Task goal → Work through the data line by line, gathering every line that has the word "Campaign".

Dataset records →
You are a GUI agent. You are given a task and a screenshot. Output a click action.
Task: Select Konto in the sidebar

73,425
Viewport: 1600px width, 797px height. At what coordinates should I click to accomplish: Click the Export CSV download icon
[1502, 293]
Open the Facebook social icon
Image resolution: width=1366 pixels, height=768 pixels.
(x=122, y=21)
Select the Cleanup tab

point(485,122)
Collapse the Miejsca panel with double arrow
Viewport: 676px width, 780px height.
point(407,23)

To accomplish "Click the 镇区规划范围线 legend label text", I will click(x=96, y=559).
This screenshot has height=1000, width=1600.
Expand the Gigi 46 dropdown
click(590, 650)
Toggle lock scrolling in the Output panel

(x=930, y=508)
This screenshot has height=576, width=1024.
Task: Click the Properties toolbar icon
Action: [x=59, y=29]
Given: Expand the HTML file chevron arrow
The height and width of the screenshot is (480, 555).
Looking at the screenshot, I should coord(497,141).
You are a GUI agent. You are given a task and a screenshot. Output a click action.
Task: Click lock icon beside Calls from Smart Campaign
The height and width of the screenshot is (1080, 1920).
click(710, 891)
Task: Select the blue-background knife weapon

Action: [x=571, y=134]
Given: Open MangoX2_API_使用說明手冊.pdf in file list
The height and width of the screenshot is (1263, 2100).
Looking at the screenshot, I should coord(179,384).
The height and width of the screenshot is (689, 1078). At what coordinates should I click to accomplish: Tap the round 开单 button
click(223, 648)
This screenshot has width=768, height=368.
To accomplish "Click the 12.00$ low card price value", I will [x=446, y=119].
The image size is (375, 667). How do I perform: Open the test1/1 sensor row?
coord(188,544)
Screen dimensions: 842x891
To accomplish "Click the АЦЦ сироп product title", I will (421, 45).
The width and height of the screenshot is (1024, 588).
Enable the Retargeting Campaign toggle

Result of this task →
Task: Click lock icon beside Calls from Smart Campaign
Enable the Retargeting Campaign toggle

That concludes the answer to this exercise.